Спустя ещё десять минут на мостике обозначился и старший электромеханик. Собралась обычная для этого времени, компания приятелей. Что ни говори, переход из района промысла был светлой отдушиной для моряков. Так, пикируясь и подшучивая, друг над другом, моряки коротали ходовую вахту. Смех и веселье царило на мостике. Из громкоговорителя судового радиопеленгатора «Рыбка-М», настроенного Кондауровым на широковещательные частоты, доносилась лёгкая латиноамериканская музыка.

За этими разговорами, шутками и музыкой время летело незаметно. Вместе с тем, Кондауров не забывал смотреть вперёд и по сторонам. Служба есть служба. В очередной раз он подошёл к экрану локатора. Бросил взгляд на пробегающий по кругу луч электронной развёртки. Кругом никого. Море было пустынным. Он подвинул кожаное кресло поближе к пульту управления судном. Закинул на него ноги, скрестил их по-ковбойски и, облокотившись на спинку, стал мерно раскачиваться на двух задних ножках кресла.

Через некоторое время из-за пережатой вены одна нога к него затекла. Чуть приподнявшись, он решил сменить положение ног, но та, что затекла, соскользнула (он её просто не чувствовал) неожиданно на пульт. А ещё мгновение спустя судно и окрестности огласил рёв туманного горна. Один продолжительный гудок!

От неожиданности, Кондауров вместе с креслом грохнулся на палубу мостика. Попытался вскочить, но затёкшая нога не слушалась, она подломилась, и он опять упал на четвереньки. А гудки туманной сирены продолжались. Не сообразив сразу, что это такое, второй штурман, всё-таки поднявшись на ноги, бросился, приволакивая ногу на крыло правого борта.

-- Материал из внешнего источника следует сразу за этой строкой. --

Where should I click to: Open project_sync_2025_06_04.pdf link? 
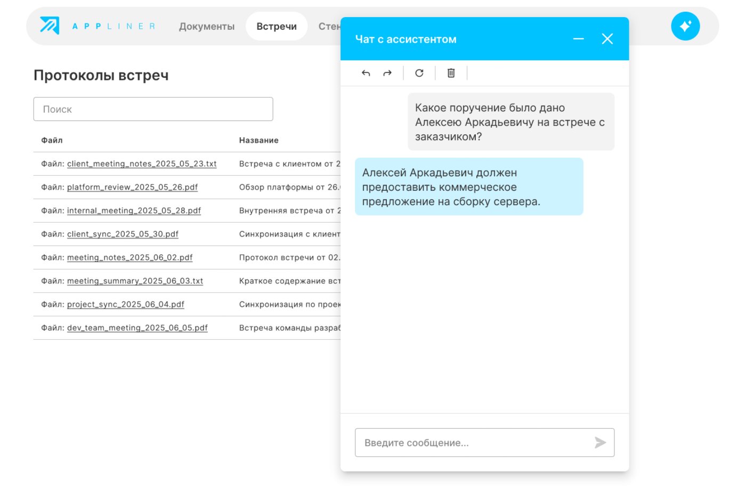coord(125,305)
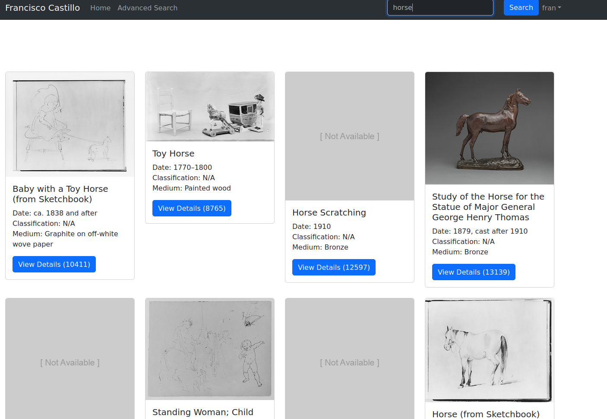This screenshot has height=419, width=607.
Task: Click the Francisco Castillo brand link
Action: coord(42,8)
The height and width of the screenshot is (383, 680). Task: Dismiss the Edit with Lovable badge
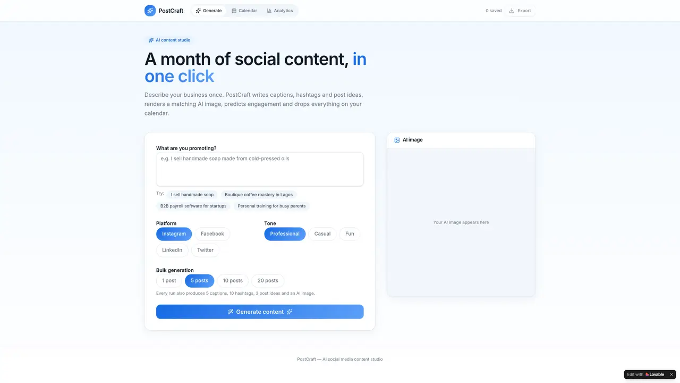tap(671, 374)
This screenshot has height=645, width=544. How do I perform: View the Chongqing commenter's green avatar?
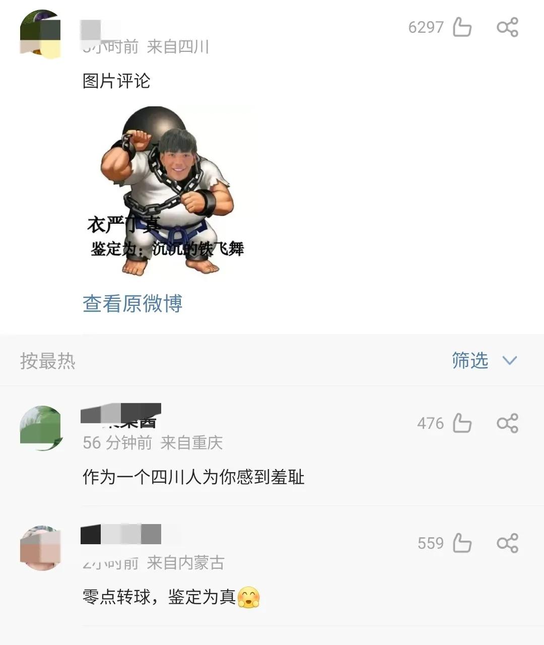[41, 428]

– Виктор, на левый борт…смотри, что там!

– Где? Что? Где встречное судно? Ведь если гудок такой громкий, значит встречный пароход, где-то рядом! Но где же он? Море было чистым. Кругом никого. А гудки всё продолжались…Блин, что же это такое? Непонятно. … И тут он неожиданно сообразил…Нога, …блин, затёкшая нога соскользнула и включила нечаянно автомат подачи звуковых сигналов. Включился режим подачи туманного сигнала – «СУДНО НА ХОДУ». А моряки на мостике приняли его за сигнал встречного судна!

Игорь подскочил к пульту и отключил автомат. Гудки прекратились. Из динамиков радиопеленгатора продолжала звучать лёгкая музыка, как теперь показалось Кондаурову, издевательски громко звучать…

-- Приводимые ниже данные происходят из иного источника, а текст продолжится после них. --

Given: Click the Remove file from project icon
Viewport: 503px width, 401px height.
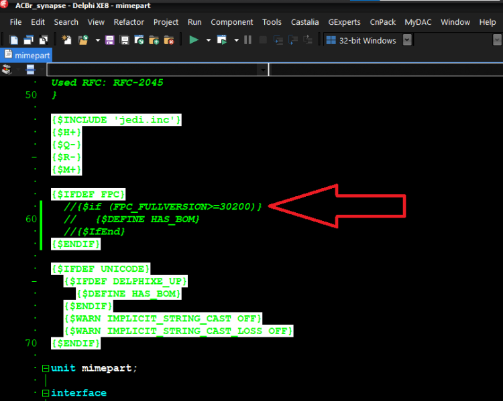Looking at the screenshot, I should [169, 40].
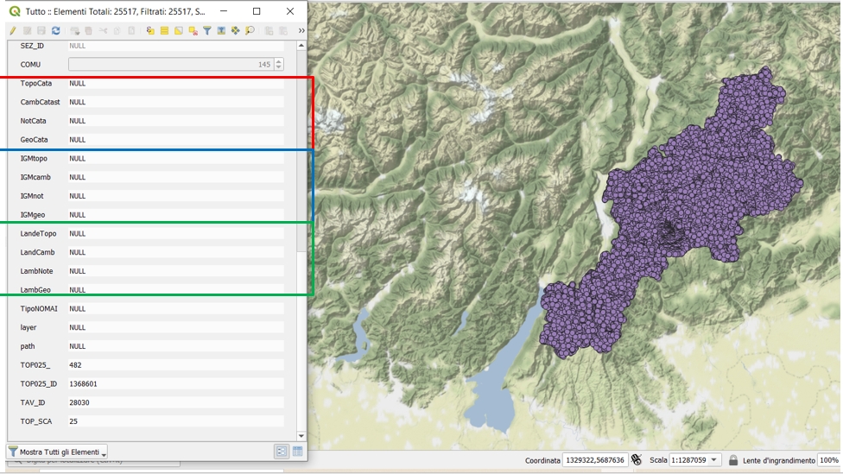Zoom map to selected rows icon
The width and height of the screenshot is (843, 474).
click(x=250, y=31)
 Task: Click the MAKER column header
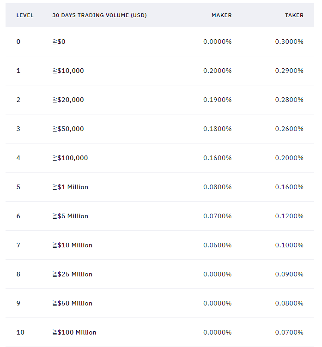point(222,15)
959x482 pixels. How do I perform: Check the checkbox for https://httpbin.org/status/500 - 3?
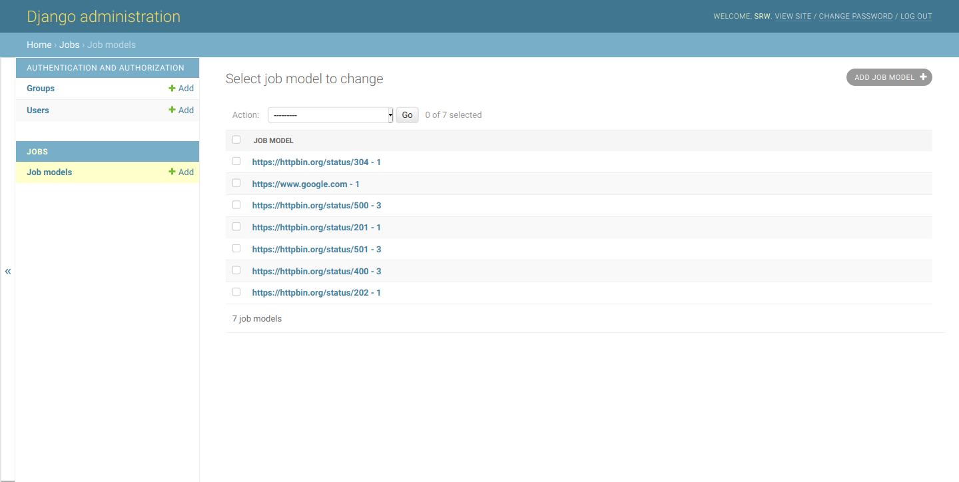pyautogui.click(x=236, y=204)
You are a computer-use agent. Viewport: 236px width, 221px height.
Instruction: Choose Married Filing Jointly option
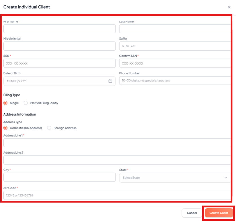click(26, 103)
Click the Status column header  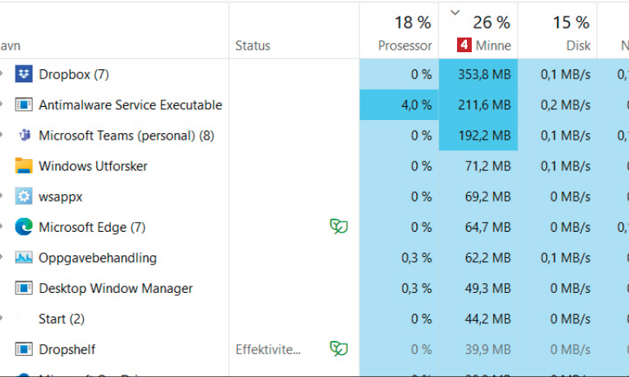[x=253, y=46]
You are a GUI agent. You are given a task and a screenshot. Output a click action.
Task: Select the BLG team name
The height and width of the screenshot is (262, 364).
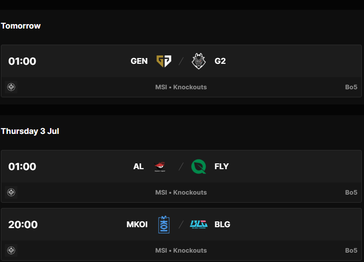pyautogui.click(x=222, y=225)

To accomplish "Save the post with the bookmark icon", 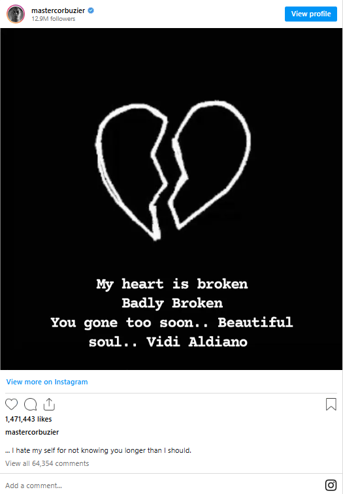I will coord(331,404).
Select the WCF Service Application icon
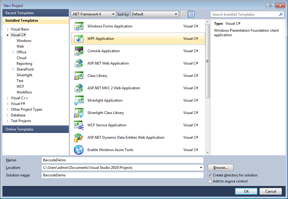Viewport: 288px width, 199px height. [79, 125]
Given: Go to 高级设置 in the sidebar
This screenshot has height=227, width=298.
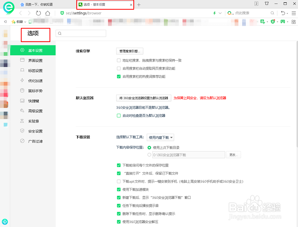Looking at the screenshot, I should pyautogui.click(x=35, y=111).
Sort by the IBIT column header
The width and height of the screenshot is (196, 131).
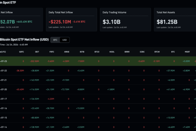point(37,52)
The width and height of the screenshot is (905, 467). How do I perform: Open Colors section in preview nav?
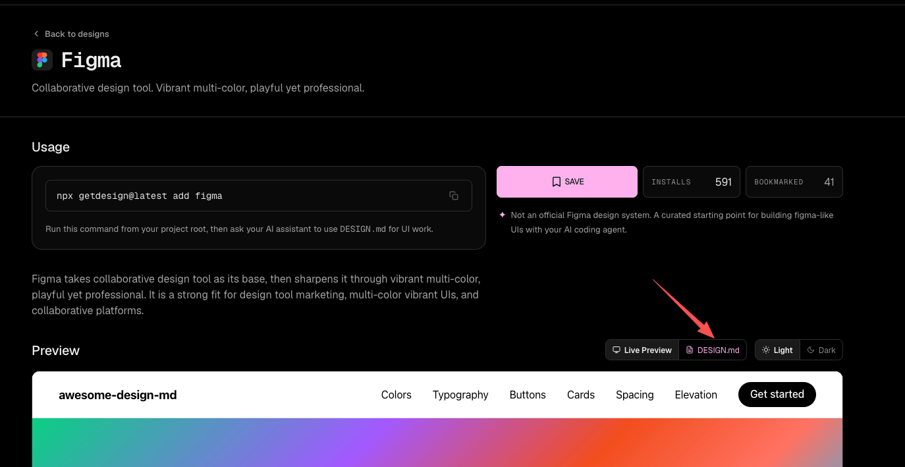(397, 395)
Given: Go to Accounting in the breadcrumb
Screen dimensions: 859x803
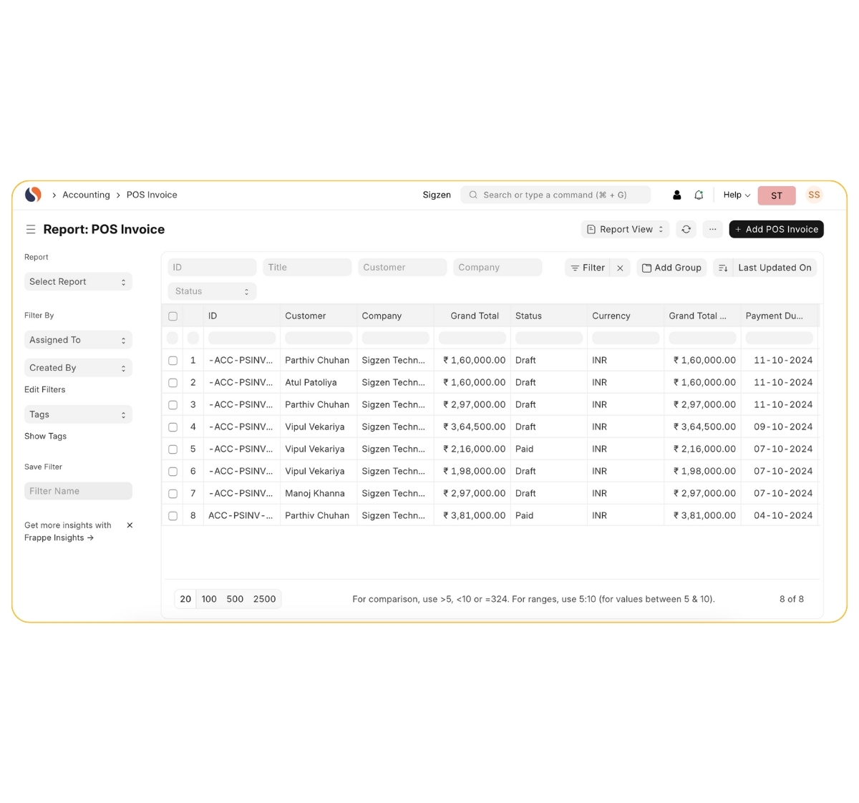Looking at the screenshot, I should click(86, 195).
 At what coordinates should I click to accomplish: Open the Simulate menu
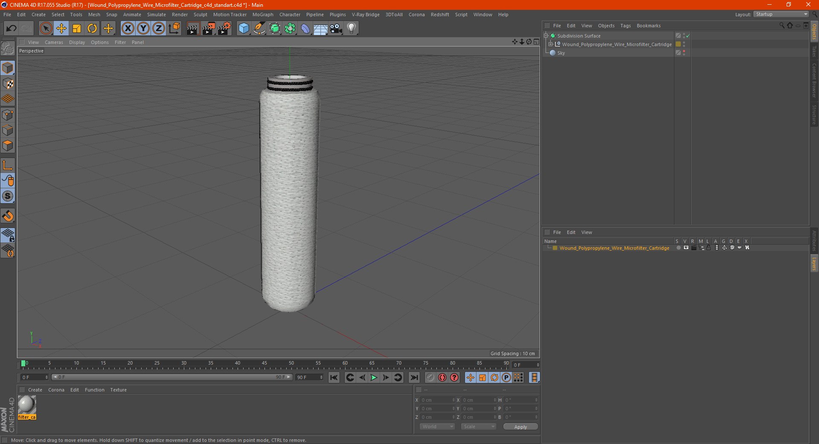point(156,15)
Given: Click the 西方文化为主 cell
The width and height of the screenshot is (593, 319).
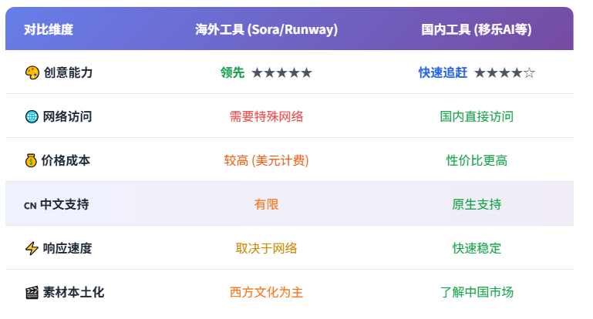Looking at the screenshot, I should click(266, 292).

– … твою мать…– зло выругался он и только успел выключить приёмник, как дверь в рубку с грохотом кремальерных задвижек распахнулась, и на мостик ворвался полуголый капитан, одетый только в спортивные треники с пузырями на коленях. Волосы на голове были всклокочены. На левой щеке отпечатались следы подушки. Спал, видать, бедолага.

– Что? … Где? … Что случилось? Где встречное судно? Как допустили такое сближение, что он уже гудит нам, бля?